START TASK DATA

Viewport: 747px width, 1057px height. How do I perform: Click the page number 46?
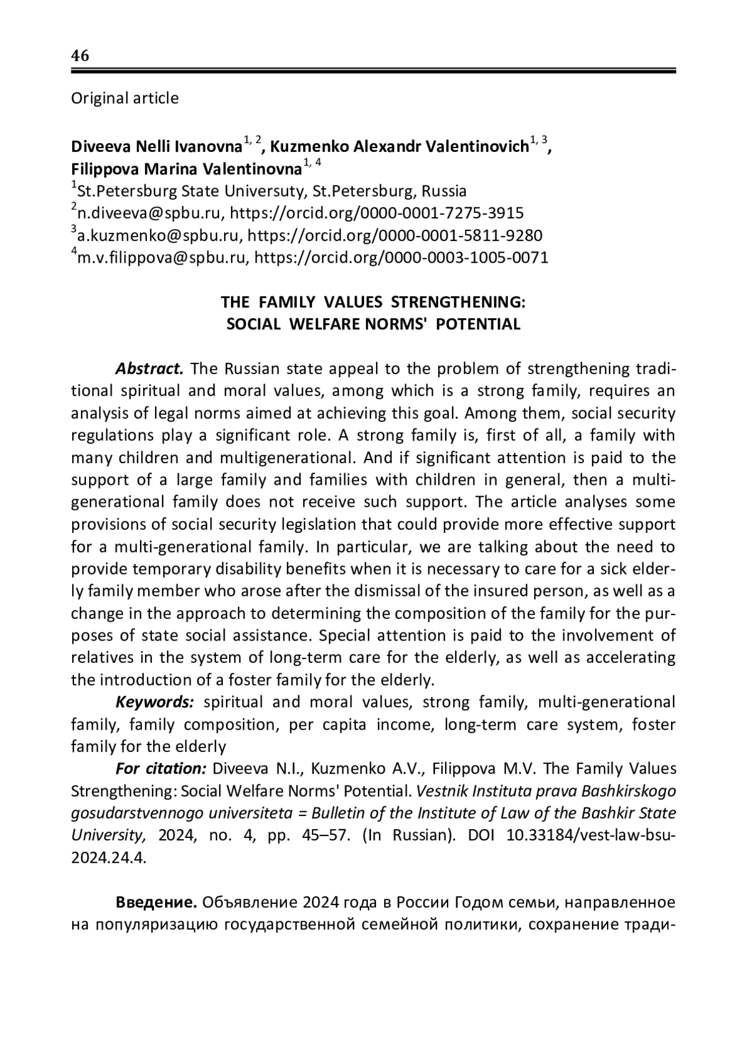80,56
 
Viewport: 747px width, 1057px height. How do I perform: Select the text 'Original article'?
125,98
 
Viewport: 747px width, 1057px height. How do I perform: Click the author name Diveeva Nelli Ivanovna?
156,147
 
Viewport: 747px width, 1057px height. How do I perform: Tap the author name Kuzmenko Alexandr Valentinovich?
400,147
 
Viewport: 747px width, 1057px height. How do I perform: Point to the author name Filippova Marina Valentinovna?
186,169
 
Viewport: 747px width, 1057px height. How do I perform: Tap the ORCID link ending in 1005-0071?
402,258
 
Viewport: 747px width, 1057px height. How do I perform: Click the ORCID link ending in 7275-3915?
377,214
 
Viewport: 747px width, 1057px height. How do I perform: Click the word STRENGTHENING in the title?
458,302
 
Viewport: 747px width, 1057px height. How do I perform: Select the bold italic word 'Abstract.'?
149,369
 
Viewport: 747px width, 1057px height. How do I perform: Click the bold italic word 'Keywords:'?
155,702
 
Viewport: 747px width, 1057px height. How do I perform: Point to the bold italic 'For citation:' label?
161,769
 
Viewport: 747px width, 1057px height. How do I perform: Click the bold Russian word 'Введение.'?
156,903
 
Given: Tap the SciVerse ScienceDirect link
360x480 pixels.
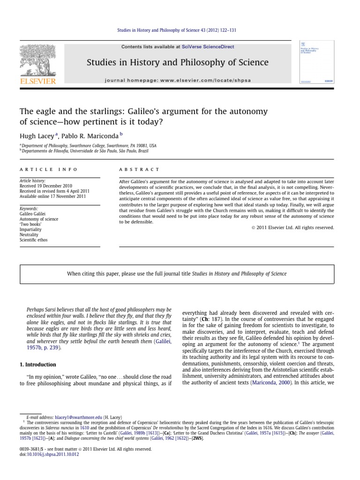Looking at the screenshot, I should [208, 47].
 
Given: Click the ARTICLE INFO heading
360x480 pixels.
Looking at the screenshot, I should [48, 169].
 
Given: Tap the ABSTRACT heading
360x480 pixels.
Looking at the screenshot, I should [139, 169].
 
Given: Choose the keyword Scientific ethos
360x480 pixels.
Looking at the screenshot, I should [33, 240].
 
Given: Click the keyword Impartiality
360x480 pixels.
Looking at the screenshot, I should [30, 230].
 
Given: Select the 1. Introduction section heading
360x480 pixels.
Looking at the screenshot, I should [38, 364].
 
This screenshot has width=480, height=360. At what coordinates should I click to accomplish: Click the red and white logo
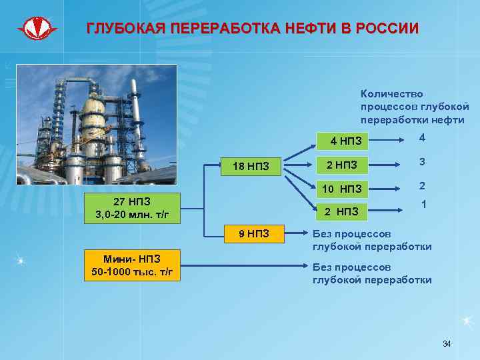[38, 29]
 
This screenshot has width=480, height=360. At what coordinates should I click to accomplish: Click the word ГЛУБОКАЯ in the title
[126, 29]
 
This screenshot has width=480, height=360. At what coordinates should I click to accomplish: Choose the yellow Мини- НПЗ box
[131, 266]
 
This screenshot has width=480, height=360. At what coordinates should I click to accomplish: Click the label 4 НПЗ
[346, 141]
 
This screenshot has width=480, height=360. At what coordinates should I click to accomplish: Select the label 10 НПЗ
[341, 189]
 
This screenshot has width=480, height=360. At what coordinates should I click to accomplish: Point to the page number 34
[447, 344]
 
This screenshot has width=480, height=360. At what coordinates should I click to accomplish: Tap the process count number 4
[422, 138]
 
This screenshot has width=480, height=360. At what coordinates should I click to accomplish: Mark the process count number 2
[422, 185]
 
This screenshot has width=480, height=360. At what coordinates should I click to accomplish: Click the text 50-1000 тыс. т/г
[131, 273]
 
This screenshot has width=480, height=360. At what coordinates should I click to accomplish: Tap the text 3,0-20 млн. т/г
[131, 214]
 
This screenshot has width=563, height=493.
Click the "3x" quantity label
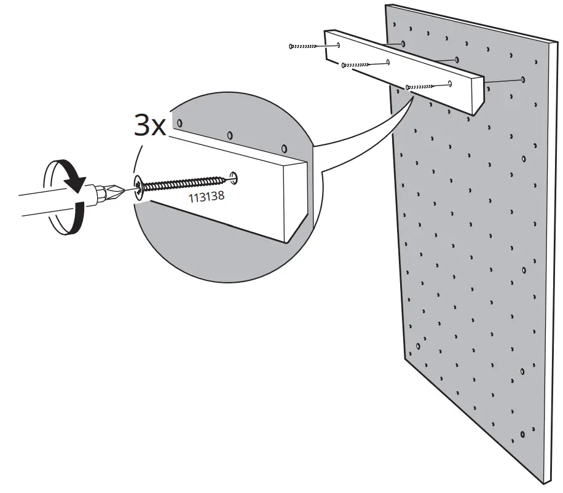coord(150,125)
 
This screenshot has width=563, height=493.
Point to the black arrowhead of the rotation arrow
coord(77,183)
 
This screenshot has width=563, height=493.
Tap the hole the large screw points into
coord(234,178)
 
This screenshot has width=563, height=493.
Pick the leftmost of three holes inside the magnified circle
coord(179,124)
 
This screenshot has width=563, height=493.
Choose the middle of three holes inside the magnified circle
coord(230,135)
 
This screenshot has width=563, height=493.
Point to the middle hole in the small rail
coord(388,62)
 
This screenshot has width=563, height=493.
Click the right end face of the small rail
coord(477,97)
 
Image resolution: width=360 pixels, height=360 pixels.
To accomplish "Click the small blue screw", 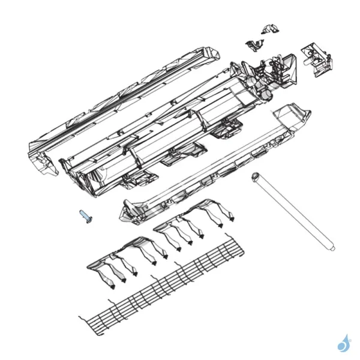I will coord(84,217).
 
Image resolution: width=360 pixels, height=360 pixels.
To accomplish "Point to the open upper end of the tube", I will coord(256,176).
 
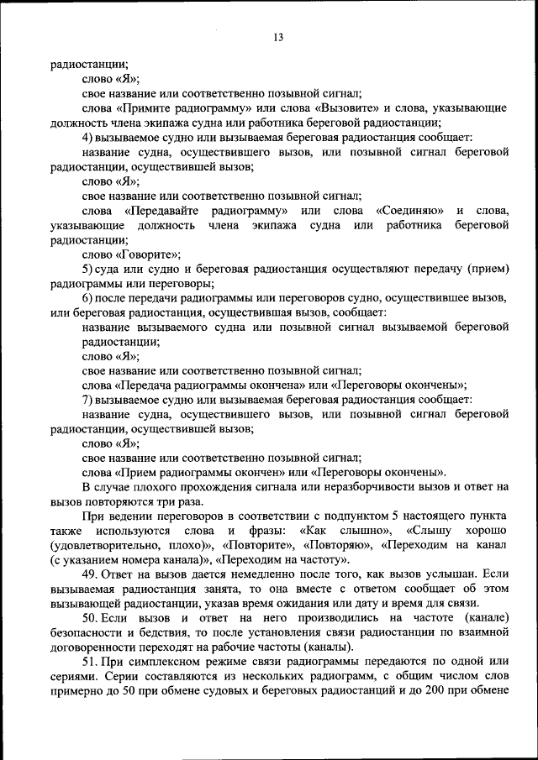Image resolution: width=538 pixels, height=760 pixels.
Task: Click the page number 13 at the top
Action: tap(277, 37)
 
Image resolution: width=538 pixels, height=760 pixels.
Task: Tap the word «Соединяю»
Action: tap(408, 210)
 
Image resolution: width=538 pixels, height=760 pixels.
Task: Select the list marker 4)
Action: tap(87, 137)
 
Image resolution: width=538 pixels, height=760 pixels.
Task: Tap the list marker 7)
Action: tap(87, 399)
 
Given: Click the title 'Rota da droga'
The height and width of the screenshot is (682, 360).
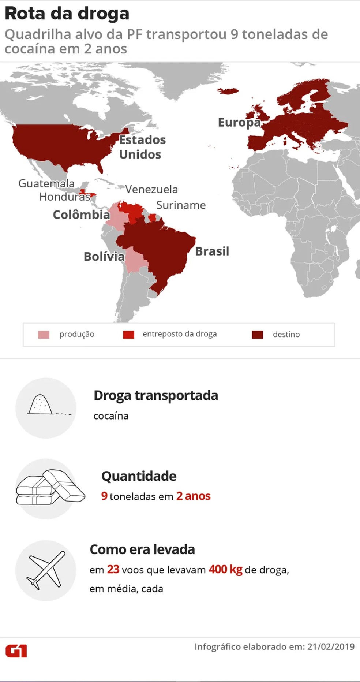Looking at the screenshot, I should click(x=67, y=14).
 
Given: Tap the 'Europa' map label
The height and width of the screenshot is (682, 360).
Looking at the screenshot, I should click(x=239, y=123).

END TASK DATA

**WHAT YOU NEED TO DO:**
Copy everything from the line with "Given: Click the title 'Rota da droga'" down to the end of the listing, changing "screenshot" to "image" and leaving all else as it is. Don't include the pictures.

**ANSWER TO THE TASK:**
Given: Click the title 'Rota da droga'
The height and width of the image is (682, 360).
Looking at the image, I should click(x=67, y=14).
 
Given: Tap the 'Europa' map label
The height and width of the image is (682, 360).
Looking at the image, I should click(x=239, y=123).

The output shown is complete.